Energiepakt zwischen Iran und Türkei vorerst geplatzt. Teheran lehnt türkisches Vermittlungsangebot im Atomstreit ab

Von Nico Sandfuchs, Ankara *

Ankara wird vorerst keinen Vertrag über den Ausbau der türkisch-iranischen Beziehungen im Energiesektor unterzeichnen. Dies teilte der türkische Staatspräsident Abdullah Gul am Donnerstag abend bei einer gemeinsamen Pressekonferenz mit seinem iranischen Amtskollegen Mahmud Ahmadinedschad in Istanbul mit. Vertreter beider Seiten hatten noch am Dienstag verkündet, daß der bereits seit einem Jahr verhandelte Energiepakt »unterschriftsreif« sei und während des zweitägigen Besuchs des iranischen Präsidenten in der Bosporus-Metropole unterzeichnet würde. In dem Vertrag geht es um den Bau einer weiteren Gaspipeline zwischen den beiden Ländern und um einen 3,5 Milliarden Dollar schweren Deal der staatlichen türkischen Ölgesellschaft (TPAO) zur Ausbeutung von Gasfeldern im Südiran.

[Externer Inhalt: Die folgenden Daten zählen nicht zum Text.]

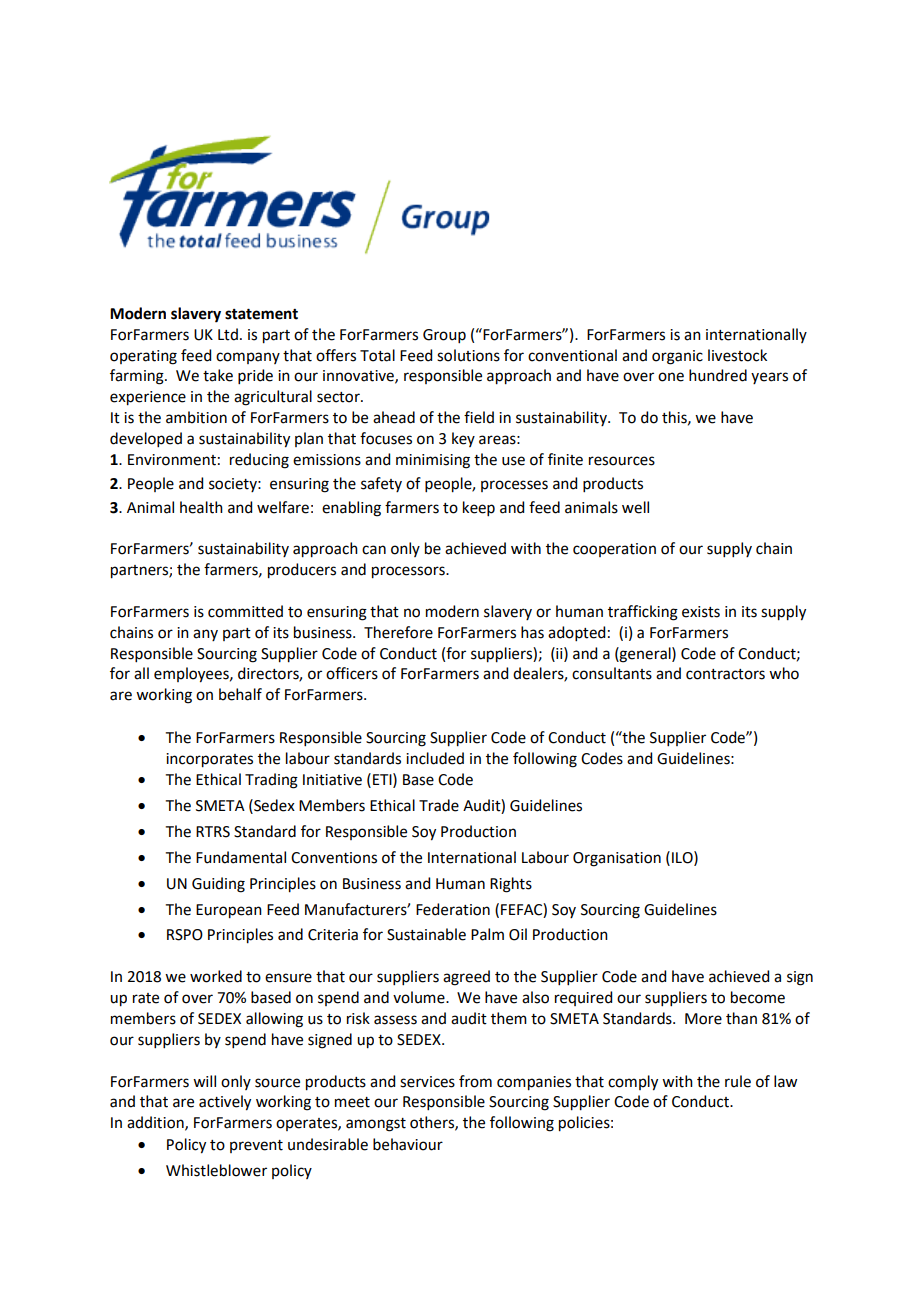 This screenshot has width=924, height=1308. Describe the element at coordinates (228, 334) in the screenshot. I see `Ltd` at that location.
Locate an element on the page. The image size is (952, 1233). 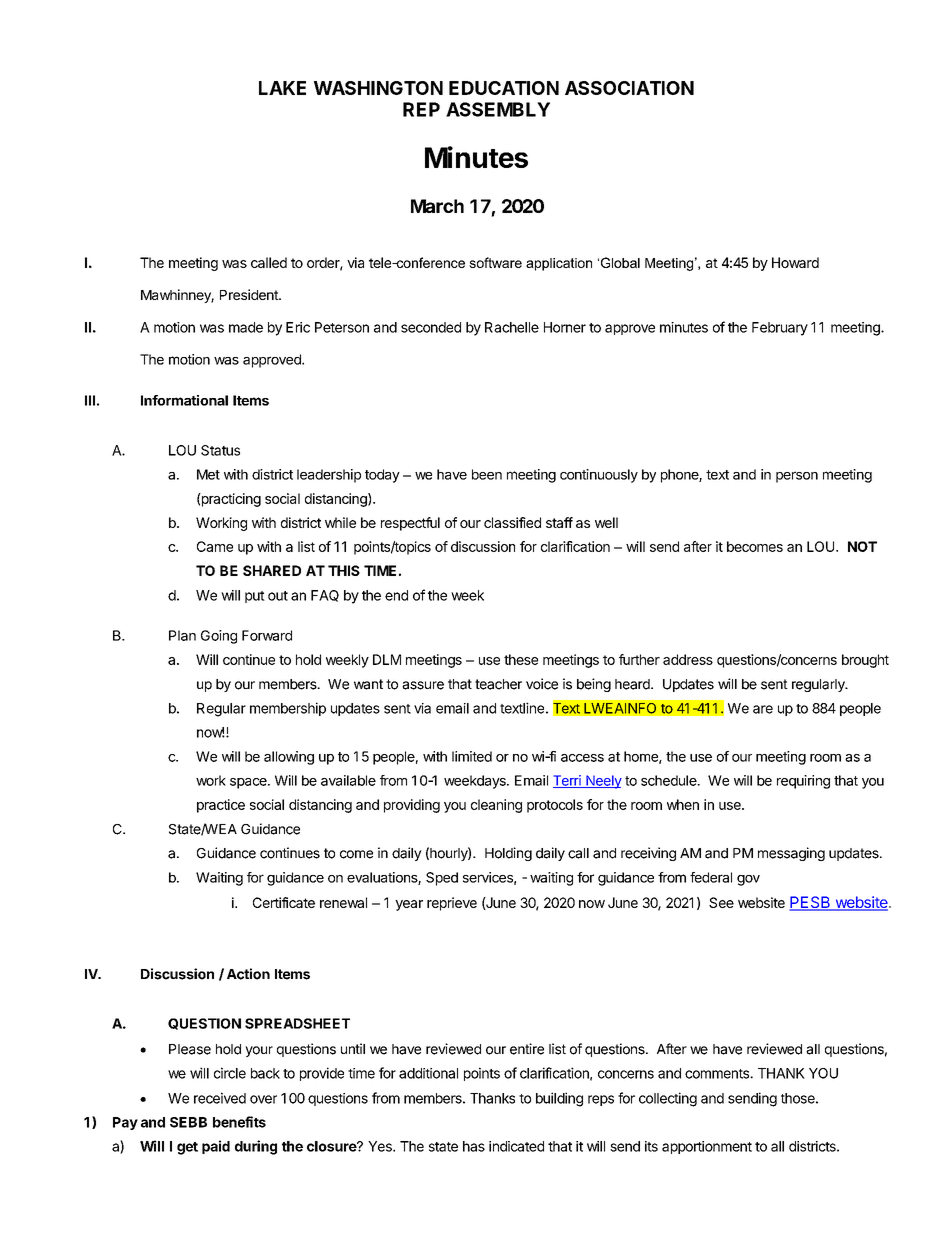
been is located at coordinates (487, 474).
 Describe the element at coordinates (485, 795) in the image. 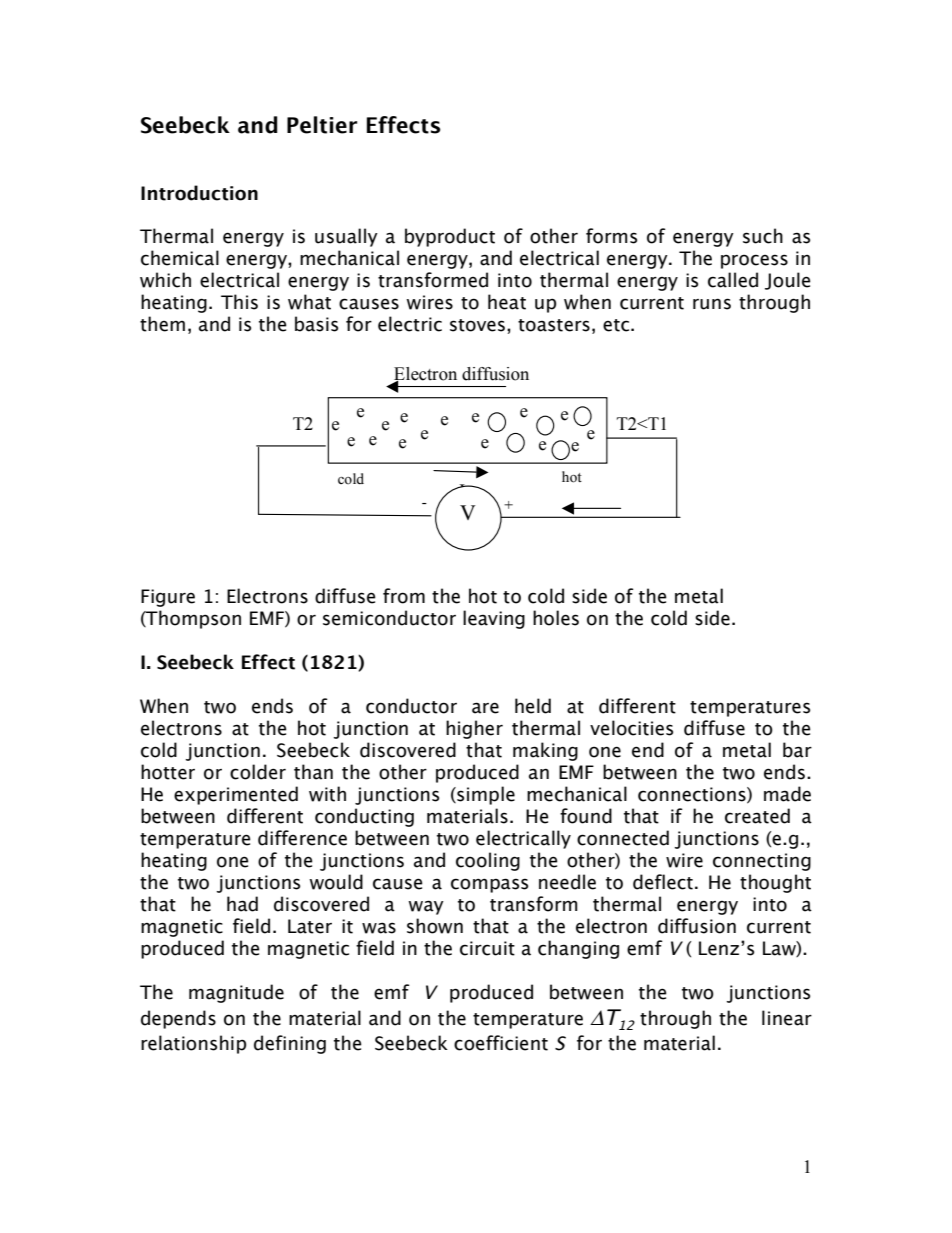

I see `simple` at that location.
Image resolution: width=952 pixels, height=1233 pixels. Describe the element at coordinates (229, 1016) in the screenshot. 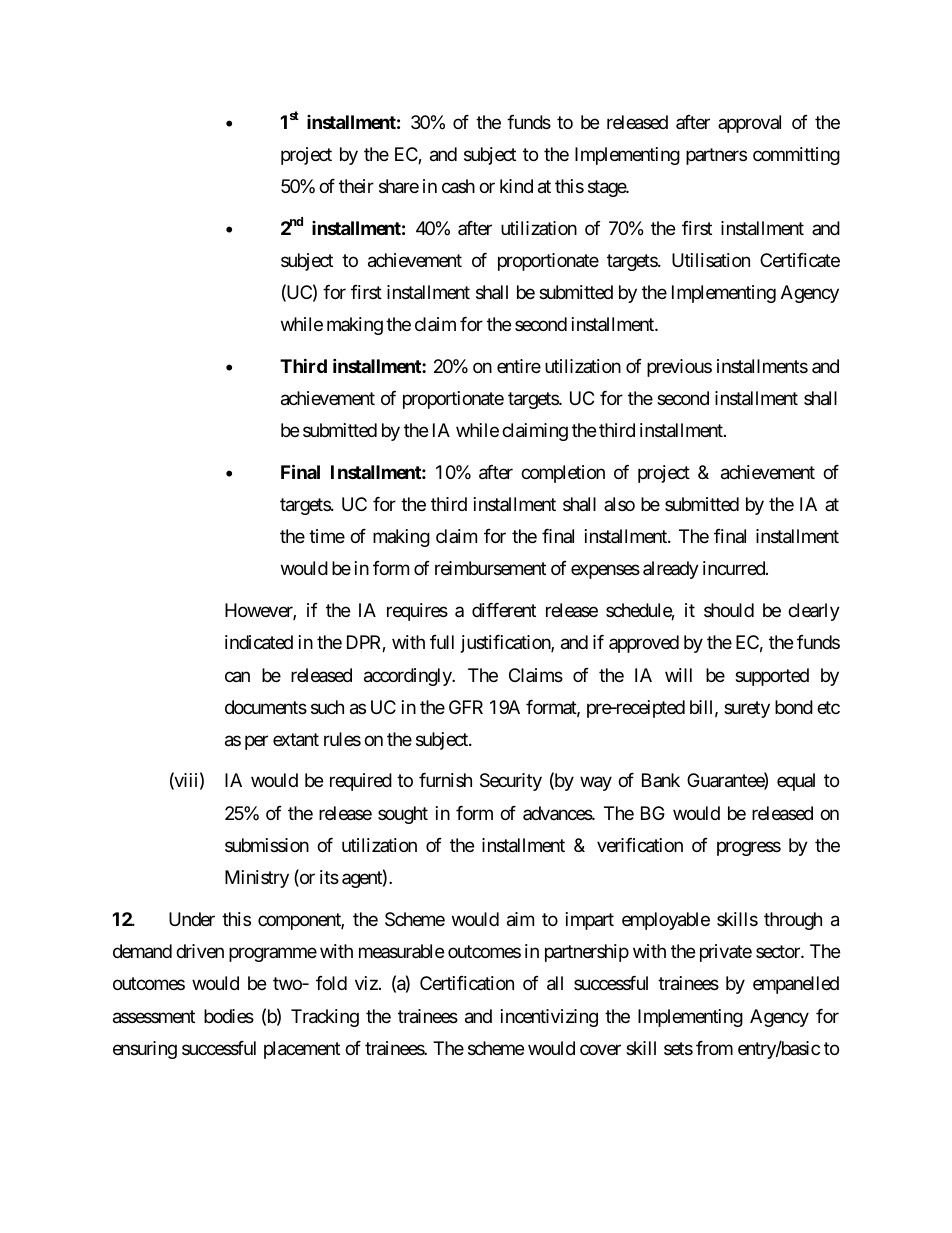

Washington und Tel Aviv hatten im Vorfeld scharf gegen die Einladung Ahmadinedschads protestiert, da diese eine Aufweichung der Bestrebungen zur internationalen Isolierung Teherans darstelle. Nur wenige Stunden vor der Ankunft des iranischen Präsidenten in Istanbul warnte die US-Administration zudem vor der Unterzeichnung eines Abkommens mit dem Iran. »Ein solcher Vertragsschluß wäre zum jetzigen Zeitpunkt das falsche Signal. Jetzt ist nicht die Zeit, um Geschäfte mit dem Iran zu tätigen. Sondern jetzt ist (...) auch für unseren Alliierten Türkei die Zeit gekommen, sich Gedanken über weitere Maßnahmen gegen den Iran zu machen«, ermahnte das US-Außenministerium die türkischen Entscheidungsträger.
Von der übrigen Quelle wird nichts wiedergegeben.